The brilliance of Stewart Lee's Comedy Vehicle

Anyway, is Stewart Lee's Comedy Vehicle very clever and funny, and full of things that you are still thinking about the next morning while you jog in the spring sunshine at 8am? Yes. Of course.

Caitlin Moran, The Times, 21st March 2009

Review: The Stewart Lee Comedy Vehicle 1x1

This was intelligent, funny stuff that actually makes you think and stays with you afterwards, which is more than can be said for Horne & Corden.

The Medium Is Not Enough, 18th March 2009

Spending far too long in the TV comedy wilderness, Stewart Lee finally returned to our screens last night.
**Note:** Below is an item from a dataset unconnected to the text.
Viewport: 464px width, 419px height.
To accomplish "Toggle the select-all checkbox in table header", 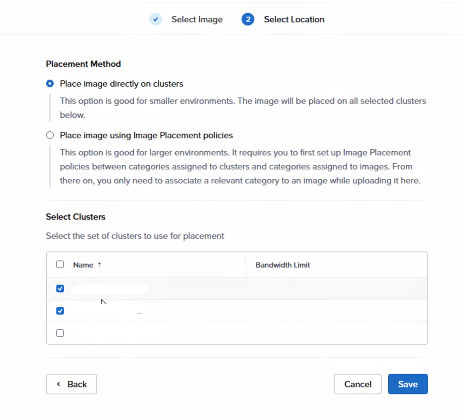I will (x=60, y=264).
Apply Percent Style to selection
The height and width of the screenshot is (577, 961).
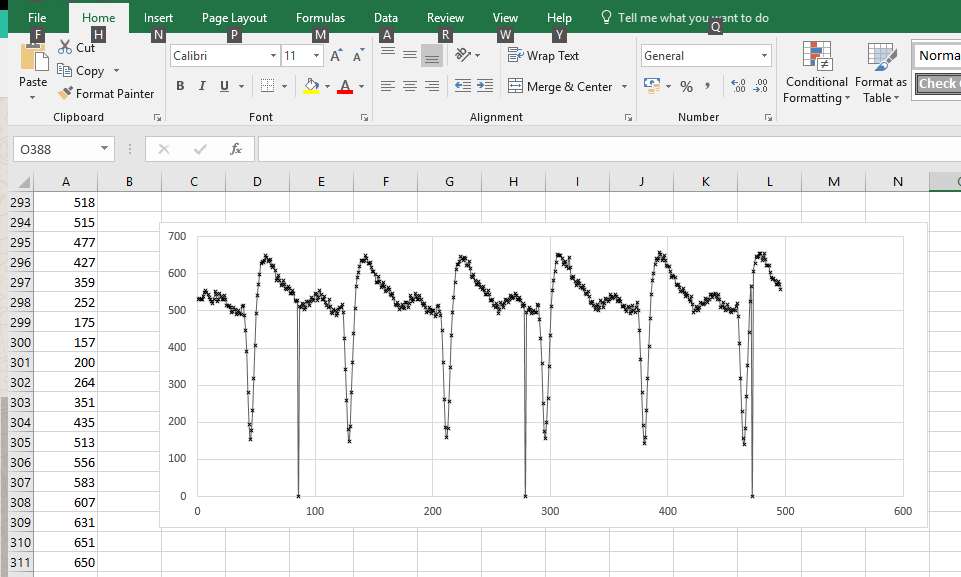coord(686,87)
Across 30 minutes on BBC2's Stewart Lee's Comedy Vehicle, he swept away all the awful, pointless, moribund 'comedy' that has been stinking up the TV schedules for the best part of this millennium.

If you haven't seen it, set aside half an hour today to watch him on the BBC iPlayer and applaud loudly as erudition and daring is brought back to UK comedy. His show is a reminder of how great UK comedy was in the past and how great it can still be.

Let's hope that this show is seen by those journeymen comedians with their own mediocre shows and endless lukewarm panel show appearances. And let's hope that they are shamed into realising that their 'Will this do?' approach simply won't do. Not any more.